## START Text extract

The rolling track brush system sounds interesting, it's kinda what I have in mind for the snow.

Exactly what I suggested.

No need to specifically use gears.
The brush trolley could be attached to a cable and pulled along by that with a motor and Pulleys. Ice would easy be broken off by flexing of the cable and pressure.  Cheap winch in an endless cable loop would work fine.

Depending if you were going to go from top to bottom or left to right you could also use pneumatic Cylinders.  No need for a compressor, use LPG Gas. Would last an eternity and to preempt the inevitable, if you are going to talk about safety or explosions, you don't know what you are talking about so please don''t feel any need to remove all doubt of that. One could also use something like an old refrigerator compressor. may not be fast, not that you'd need it to be but the power draw would be low. Ro save power put a reversing valve in the system so the wiper is returned to 50% extension by the reversal of the pressure.

Electric Linear actuators are also an option and are usualy available is a sealed configuration so as to prevent ingress of dirt and water. If returned to the parked, start position, ice would not be a problem.  These things are available in hundreds of pounds force rating  so ice unless inches thick would not pose a problem.

## END Text extract
## START Source data

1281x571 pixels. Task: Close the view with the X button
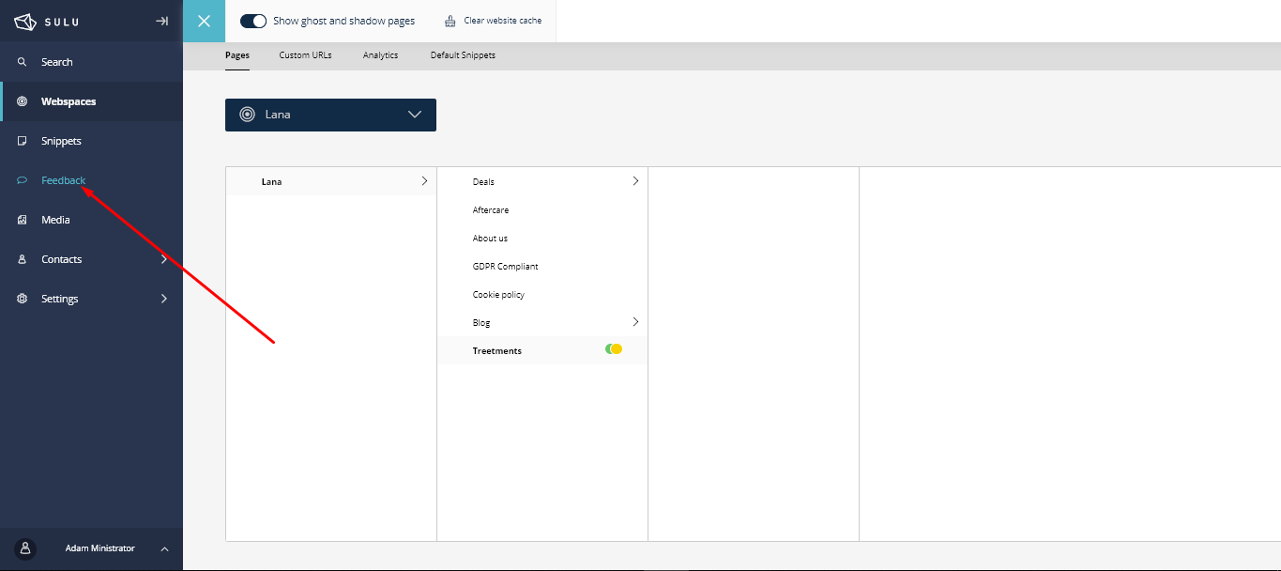[204, 21]
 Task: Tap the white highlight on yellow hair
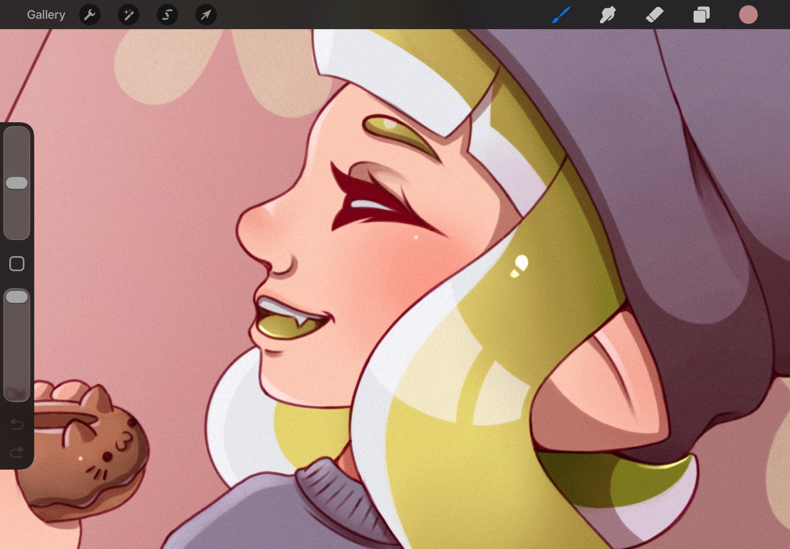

## END Source data

Short problem A
Restate word for word the part of the post on clearing snow from "The rolling track" up to and including "would work fine.".
Short problem B
Answer these questions from the post on clearing snow.
(i) What does the brush trolley attach to, so that it can be pulled along with a motor and pulleys?
(ii) Which gas does the post suggest in place of a compressor for pneumatic cylinders?
(iii) In what configuration are electric linear actuators usually available to prevent ingress of dirt and water?

Exercise answer A
The rolling track brush system sounds interesting, it's kinda what I have in mind for the snow.

Exactly what I suggested.

No need to specifically use gears.
The brush trolley could be attached to a cable and pulled along by that with a motor and Pulleys. Ice would easy be broken off by flexing of the cable and pressure.  Cheap winch in an endless cable loop would work fine.

Exercise answer B
(i) A cable.
(ii) LPG gas.
(iii) A sealed configuration.